10年

ふと『夢想』の最終章を、ルソーがヴァラン婦人との思い出を語るところから始めていることを思い出した。たしかこの小品が彼の絶筆であったはずだ。稀代の変態にして革命の起爆剤となったこの天才は、死ぬ間際まで青春時代に好きだった女のことを考えていたのである――おそらくは少なくない数の男がそうであるように。そして、僕はこの思想家を嘲笑する権利をまったく有していない。

 

すでにその日は過ぎてしまったが、昨日はかつて深く深く恋慕した人の誕生日であった。10年以上も会っていないけれど、生きていれば40歳になっているはずだ。実質上自宅に軟禁されているという事実と相まって、時の重みが背中にのしかかってくる。
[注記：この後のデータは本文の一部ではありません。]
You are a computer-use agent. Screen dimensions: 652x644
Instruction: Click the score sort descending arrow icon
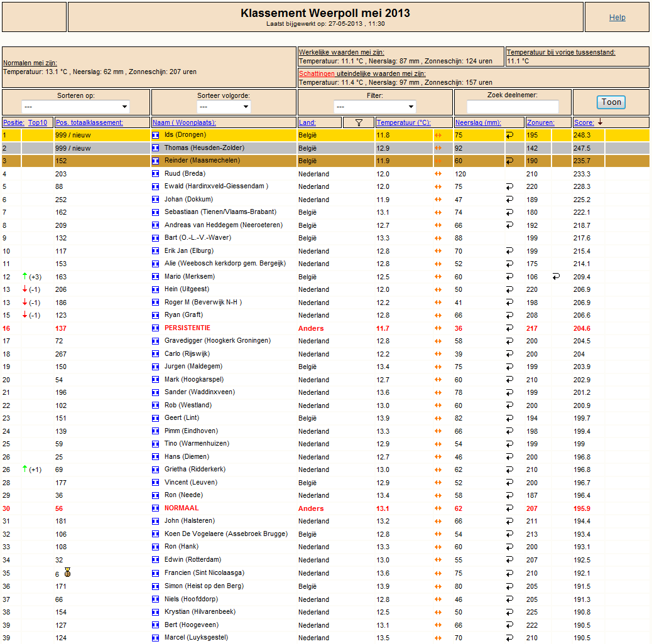600,122
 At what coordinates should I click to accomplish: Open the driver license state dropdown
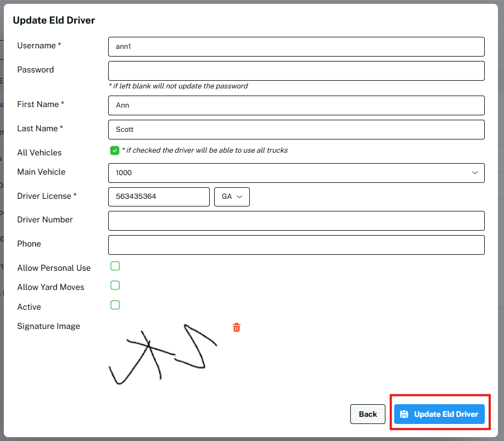click(231, 197)
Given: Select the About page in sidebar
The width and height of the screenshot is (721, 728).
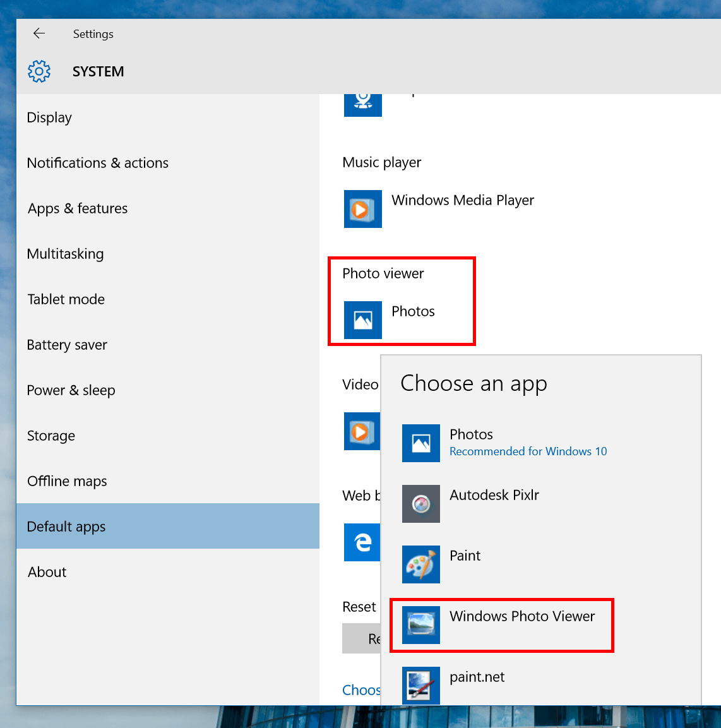Looking at the screenshot, I should 47,572.
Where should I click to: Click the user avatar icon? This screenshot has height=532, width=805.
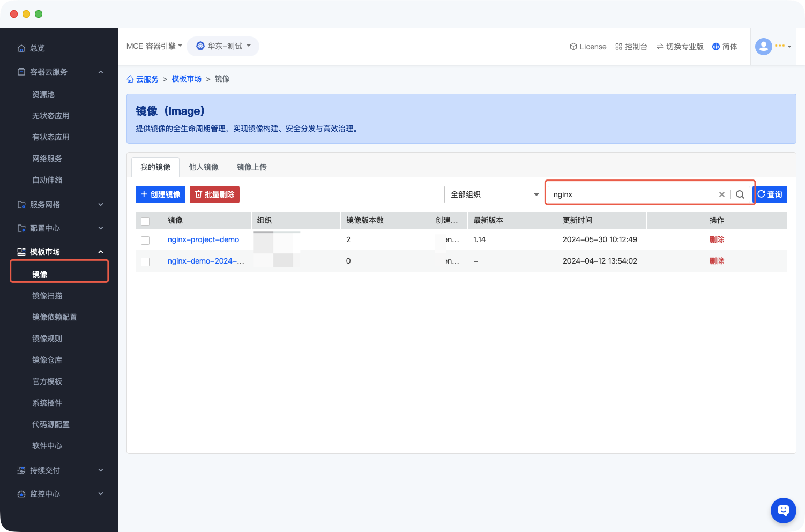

40歳、10年――決して長くはない人生という尺度で測れば、どちらもそれなりの時間である。時は残酷なまでに淡々とメトロノームを刻んでいるのだ。けれども、交わされた感情や言えなかった言葉――それらの負債は未だ僕の中で保存され続けている。おそらくは死ぬまでずっと。その意味では、デュラスが”L’amant”で書いているように、僕もまた「25歳で年老い」てしまったのかもしれない。

 

こんな日は生産活動などするものじゃない。早めにベッドに行って、現在という時間軸の中に自分を沈めるべきなのだ。でもその前に少しだけブラームスを聴いてみよう。僕が自分の最後の青春と呼ぶもの、そんなものにほんの少し思いを馳せつつ。